Çünkü gerek iş hayatında gerekse sosyal hayatta yaşanan hızlı değişimler her zaman yasaların önüne geçmektedir.
Bunun yanında son yıllarda insan iç dünyasının daha ön plana çıkmasıyla daha öznel sorunlar ortaya çıkmakta ve bunların her birinin yasal düzenlemelerle tanımlanması imkanı bulunmamaktadır.
İş Etiğinin önemi: İş etiğinin önemi sosyal ve ekonomik düzenin kurulması ve devam ettirilmesinde yasal düzenlemelerin özellikle ülkemiz koşullarında yetersiz kalması ve ortaya çıkan boşluğun kurumların/işletmelerin sadece kendi isteklerinin peşine düşmede serbest olduğu bir ortam yaratmasıdır.

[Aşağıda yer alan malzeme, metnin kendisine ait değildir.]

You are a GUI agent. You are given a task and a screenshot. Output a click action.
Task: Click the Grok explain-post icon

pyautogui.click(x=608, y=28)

Böyle bir ortamda herkesin birbiriyle çatışma halinde olması ise kaçınılmazdır.
İşte yasaların yetersiz kaldığı durumlarda insanların davranışlarına yol gösterecek bir takım ahlâki sistemlere ihtiyaç vardır.

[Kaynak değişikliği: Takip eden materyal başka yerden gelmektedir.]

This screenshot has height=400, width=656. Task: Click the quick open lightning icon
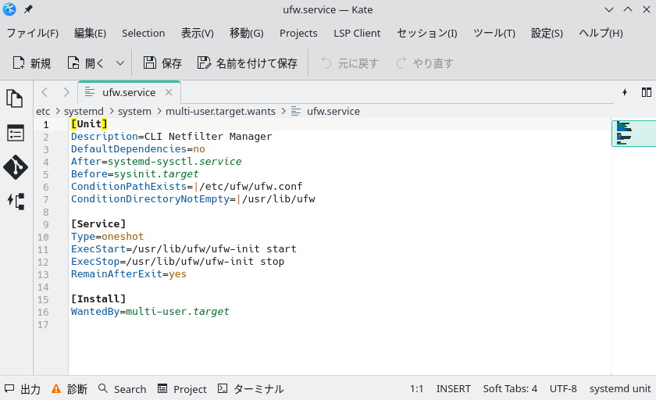pos(625,92)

Adalet; Adalet yaklaşımının formüllerinin başında, eşit olan bireylere eşit, eşit olmayan bireylere eşit olmayacak şekilde davranma vardır. Her bireyin ödevinin ne olduğu hakkında çeşitli yollar ortaya konmaktadır.
Ancak bireylere ödevler çalıştıkları işler, kabiliyetleri, hakları, ihtiyaçları vb. dikkate alınarak yüklenmelidir.
İnsan hakları yaklaşımı; Etik kapsamda, bütün kararlarda beklenen kesin bir ahlâki hakkı içermektedir. Bu haklar, bireylerin kişisel haklarını garanti etmektedir.
Örneğin; yaşam, özgürlük, sağlık, kişisel dokunmazlık vb. Bunlar, Uluslararası İnsan Hakları Deklarasyonu’nda yer almaktadır.
En basit insan hakları, yaşama, özgürce seçme ve insan olarak değerinin farkına varma haklarıdır. Bu doğruları inkâr eden diğer bireyler ya da gruplar veya bu hakları korumayı başaramayanlar etik olmamakla suçlanmaktadırlar.
İnsan haklarının varlığı ile aynı görüşte olmayan ya da bu görüşleri kabul etmeyenler, genellikle ‘diğer insanlar da bizim için bunları yaparlardı’ diyerek savunma yaptıkları görülmektedir.
Karar vericilerin etiksel olmaları için birçok sebep sayılabilir
1. İç fayda: Doğruluk bireyin kendi mükafatıdır.
2. Kişisel avantaj: Etiksel olmak akıllılıktır.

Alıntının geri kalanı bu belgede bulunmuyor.